§ **Stored data**:
* * * *

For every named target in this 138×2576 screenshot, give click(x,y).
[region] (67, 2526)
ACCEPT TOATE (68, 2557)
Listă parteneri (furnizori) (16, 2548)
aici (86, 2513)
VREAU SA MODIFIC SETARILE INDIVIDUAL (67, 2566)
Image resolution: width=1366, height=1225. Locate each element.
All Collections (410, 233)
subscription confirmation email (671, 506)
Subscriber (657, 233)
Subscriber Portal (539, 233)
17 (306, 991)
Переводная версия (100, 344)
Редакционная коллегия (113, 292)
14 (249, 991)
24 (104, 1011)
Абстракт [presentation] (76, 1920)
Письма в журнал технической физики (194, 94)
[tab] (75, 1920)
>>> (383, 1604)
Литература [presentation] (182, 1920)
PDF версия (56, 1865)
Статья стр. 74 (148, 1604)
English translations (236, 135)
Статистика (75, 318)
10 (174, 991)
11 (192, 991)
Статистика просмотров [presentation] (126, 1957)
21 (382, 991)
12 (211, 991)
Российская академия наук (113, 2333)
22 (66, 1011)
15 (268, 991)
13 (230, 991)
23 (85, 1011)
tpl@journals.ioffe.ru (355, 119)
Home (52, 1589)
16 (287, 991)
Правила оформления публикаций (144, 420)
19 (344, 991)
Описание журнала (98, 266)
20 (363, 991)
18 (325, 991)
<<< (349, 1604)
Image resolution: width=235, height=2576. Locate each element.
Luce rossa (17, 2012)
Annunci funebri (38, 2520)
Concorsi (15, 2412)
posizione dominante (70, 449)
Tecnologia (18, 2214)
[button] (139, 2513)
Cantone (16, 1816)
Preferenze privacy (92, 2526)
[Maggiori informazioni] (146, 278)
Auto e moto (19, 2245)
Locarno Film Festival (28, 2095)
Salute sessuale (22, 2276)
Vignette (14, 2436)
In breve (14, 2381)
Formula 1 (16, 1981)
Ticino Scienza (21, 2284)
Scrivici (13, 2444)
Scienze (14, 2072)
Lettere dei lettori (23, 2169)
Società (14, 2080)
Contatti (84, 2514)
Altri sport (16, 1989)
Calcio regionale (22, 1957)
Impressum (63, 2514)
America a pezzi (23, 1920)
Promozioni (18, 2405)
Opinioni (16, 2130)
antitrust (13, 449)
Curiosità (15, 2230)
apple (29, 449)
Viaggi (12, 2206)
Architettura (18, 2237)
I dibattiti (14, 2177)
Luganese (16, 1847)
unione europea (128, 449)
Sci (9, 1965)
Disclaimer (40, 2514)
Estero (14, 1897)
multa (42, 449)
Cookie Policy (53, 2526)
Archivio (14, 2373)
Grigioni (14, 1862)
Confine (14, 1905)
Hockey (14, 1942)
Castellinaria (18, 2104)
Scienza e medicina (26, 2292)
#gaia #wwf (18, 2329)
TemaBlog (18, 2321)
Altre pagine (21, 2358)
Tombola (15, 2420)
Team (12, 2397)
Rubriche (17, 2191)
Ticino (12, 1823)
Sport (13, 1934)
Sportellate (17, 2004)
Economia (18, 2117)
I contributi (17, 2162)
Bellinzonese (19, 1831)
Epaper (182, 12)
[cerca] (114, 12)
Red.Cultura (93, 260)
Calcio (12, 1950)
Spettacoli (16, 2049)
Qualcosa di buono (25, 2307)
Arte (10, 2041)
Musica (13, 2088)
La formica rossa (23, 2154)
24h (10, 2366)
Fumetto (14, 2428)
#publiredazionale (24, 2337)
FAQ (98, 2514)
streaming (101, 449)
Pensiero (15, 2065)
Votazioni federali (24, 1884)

* * * *

§ **Task requirements**: Find the line containing "Altre pagine (21, 2358)", then output it and every line after it to the end of the data, exactly.

§ **Solution**:
Altre pagine (21, 2358)
Tombola (15, 2420)
Team (12, 2397)
Rubriche (17, 2191)
Ticino (12, 1823)
Sport (13, 1934)
Sportellate (17, 2004)
Economia (18, 2117)
I contributi (17, 2162)
Bellinzonese (19, 1831)
Epaper (182, 12)
[cerca] (114, 12)
Red.Cultura (93, 260)
Calcio (12, 1950)
Spettacoli (16, 2049)
Qualcosa di buono (25, 2307)
Arte (10, 2041)
Musica (13, 2088)
La formica rossa (23, 2154)
24h (10, 2366)
Fumetto (14, 2428)
#publiredazionale (24, 2337)
FAQ (98, 2514)
streaming (101, 449)
Pensiero (15, 2065)
Votazioni federali (24, 1884)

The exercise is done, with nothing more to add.